Data provided:
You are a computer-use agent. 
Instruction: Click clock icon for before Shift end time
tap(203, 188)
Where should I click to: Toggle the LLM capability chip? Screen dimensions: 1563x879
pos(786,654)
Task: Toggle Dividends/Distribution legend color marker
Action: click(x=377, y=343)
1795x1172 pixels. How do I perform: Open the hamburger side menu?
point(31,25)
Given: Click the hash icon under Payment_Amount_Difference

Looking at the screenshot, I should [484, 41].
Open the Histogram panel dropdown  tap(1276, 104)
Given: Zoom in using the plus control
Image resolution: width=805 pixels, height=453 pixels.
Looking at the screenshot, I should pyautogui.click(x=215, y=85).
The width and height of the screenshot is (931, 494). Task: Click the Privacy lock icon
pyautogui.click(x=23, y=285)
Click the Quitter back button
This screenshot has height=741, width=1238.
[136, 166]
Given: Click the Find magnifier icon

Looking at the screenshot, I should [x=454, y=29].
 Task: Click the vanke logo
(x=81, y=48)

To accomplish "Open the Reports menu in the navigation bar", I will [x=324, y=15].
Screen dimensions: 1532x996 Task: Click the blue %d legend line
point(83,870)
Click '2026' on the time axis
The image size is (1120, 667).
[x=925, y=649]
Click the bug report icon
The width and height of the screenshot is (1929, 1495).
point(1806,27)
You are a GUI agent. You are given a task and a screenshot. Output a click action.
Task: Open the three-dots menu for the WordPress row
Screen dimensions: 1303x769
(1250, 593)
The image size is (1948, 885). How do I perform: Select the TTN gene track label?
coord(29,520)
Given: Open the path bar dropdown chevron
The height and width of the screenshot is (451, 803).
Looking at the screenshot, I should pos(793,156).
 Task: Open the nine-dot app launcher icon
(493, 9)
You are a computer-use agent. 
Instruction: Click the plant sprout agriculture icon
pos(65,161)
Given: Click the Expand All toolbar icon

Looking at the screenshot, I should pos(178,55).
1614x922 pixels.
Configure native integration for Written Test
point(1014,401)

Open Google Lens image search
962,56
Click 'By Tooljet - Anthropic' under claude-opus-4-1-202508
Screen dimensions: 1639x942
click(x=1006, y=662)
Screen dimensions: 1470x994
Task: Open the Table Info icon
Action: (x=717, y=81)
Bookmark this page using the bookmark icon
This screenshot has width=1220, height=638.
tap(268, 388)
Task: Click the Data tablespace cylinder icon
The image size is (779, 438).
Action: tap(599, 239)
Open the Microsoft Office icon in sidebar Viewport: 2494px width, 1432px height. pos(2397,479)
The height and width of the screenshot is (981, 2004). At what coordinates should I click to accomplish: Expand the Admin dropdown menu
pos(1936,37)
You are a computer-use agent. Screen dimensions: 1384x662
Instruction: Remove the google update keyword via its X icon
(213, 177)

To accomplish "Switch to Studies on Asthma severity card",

Work instruction:
Using only the data above, copy out the lines that include the word "agent".

Written solution:
You are a computer-use agent. 
You are a GUI agent. You are given a task and a screenshot. Output a click action.
You are a computer-use agent. 
You are a computer-use agent. Screen dimensions: 1384x662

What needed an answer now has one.